Businesses can use the CJRS to claim for 80% of employees' wages by putting them on furlough. The move was announced last month to protect jobs, but to prevent fraud, employees must have been on payroll before or on 28 February, leaving people who changed jobs in March in limbo. Nearly 70,000 people have signed a petition for the date to be amended.
Acorn Award-winner Rhiannon Heseltine had been with her previous employer for seven years before she accepted a more senior role with a different contract caterer in December 2019. She completed her three-month notice period and was due to start her new job on 16 March.
She had arrived at the train station close to her new office when she received a call telling her not to come in. Three days later her probation was terminated.
"I didn't know what to do, I was beside myself," she said, speaking to The Caterer. "How have I gone from a good role, a good salary, something that was going to be the next step in my career, to nothing, within three days?"
She said she is lucky that she has savings but is now having to use that money to support herself with no income simply due to "bad luck".

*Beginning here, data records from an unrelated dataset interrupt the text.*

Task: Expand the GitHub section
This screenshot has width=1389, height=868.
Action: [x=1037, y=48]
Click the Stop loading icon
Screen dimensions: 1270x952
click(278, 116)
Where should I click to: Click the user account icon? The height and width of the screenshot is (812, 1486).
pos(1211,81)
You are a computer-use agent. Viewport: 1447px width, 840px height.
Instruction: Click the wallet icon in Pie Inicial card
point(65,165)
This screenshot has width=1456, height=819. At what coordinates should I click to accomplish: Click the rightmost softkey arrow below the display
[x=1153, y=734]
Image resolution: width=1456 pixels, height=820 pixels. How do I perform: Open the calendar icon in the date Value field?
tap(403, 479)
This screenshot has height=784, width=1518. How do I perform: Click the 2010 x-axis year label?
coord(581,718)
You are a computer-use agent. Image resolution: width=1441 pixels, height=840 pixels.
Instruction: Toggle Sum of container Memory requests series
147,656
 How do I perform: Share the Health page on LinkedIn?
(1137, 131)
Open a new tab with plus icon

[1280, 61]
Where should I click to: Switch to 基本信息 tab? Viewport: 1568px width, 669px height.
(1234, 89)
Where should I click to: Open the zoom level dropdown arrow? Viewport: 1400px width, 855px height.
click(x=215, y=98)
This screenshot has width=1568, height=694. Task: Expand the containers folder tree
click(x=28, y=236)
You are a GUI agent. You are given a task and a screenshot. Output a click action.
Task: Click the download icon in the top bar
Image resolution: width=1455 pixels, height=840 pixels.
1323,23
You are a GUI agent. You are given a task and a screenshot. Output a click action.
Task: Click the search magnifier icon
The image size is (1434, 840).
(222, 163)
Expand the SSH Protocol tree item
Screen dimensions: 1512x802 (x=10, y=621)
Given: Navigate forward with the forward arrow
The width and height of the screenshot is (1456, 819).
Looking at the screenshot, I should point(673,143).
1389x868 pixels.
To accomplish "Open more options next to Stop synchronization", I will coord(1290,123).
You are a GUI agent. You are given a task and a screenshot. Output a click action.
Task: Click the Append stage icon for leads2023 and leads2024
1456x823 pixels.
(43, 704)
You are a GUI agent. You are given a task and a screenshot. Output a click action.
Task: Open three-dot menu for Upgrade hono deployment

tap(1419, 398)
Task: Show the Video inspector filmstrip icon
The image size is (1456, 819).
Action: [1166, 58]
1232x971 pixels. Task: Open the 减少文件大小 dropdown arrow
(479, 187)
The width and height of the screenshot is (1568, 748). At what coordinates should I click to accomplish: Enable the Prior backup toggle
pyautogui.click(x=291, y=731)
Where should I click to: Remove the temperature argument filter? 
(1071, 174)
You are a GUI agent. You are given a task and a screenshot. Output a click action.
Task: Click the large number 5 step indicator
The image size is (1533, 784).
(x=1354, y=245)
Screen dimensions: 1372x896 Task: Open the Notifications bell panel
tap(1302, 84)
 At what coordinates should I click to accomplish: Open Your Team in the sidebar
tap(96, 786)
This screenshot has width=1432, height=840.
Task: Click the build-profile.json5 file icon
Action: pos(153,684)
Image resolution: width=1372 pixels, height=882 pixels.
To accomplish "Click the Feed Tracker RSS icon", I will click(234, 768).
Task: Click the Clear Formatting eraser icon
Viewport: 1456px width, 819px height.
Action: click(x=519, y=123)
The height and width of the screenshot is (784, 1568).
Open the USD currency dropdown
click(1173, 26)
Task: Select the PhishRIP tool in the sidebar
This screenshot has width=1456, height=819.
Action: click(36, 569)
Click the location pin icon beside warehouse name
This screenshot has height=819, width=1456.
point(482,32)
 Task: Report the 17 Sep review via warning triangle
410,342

"We all have the documentation, we've got proof," she said, "we need people in the industry to support us and speak up on our behalf and go ‘yes we've employed them, we want them to be in our workplace'."
She said her old employer wants to help but legislation isn't clear, and pointed out that, even when businesses do reopen, she will be competing for jobs with all those left in the same situation, with application processes potentially taking months.
Having previously worked front of house at Fuller's Bull hotel in Bridport, Dorset, Lucy Craig started her new role at another hotel on 16 March – the day the Prime Minister advised the British public to avoid pubs, bars and restaurants. She was told not to come into work that evening as there weren't enough hours due to the number of cancellations.
When it was clarified that ex-employers could legally take former employees back on to furlough if they had been employed prior to 28 February, she contacted Fuller's, but was turned down.
Liis Raidla, meanwhile, left her role at a family-owned restaurant on 1 March to join a new restaurant in Glasgow the next day as a chef de partie. She said she has been let go by the restaurant, which cannot furlough her, has advised her to apply for Universal Credit, and said she is welcome to reapply when the site reopens but with no guarantee of a job. Her previous employer also declined to furlough her.
A spokesperson for UKHospitality said: "The design of the Job Retention Scheme means that some employers – those who have changed jobs recently, or seasonal workers – are missing out at a crucial time. We are in near constant talks with the government to try to secure as much support for the sector, and its workers, as possible."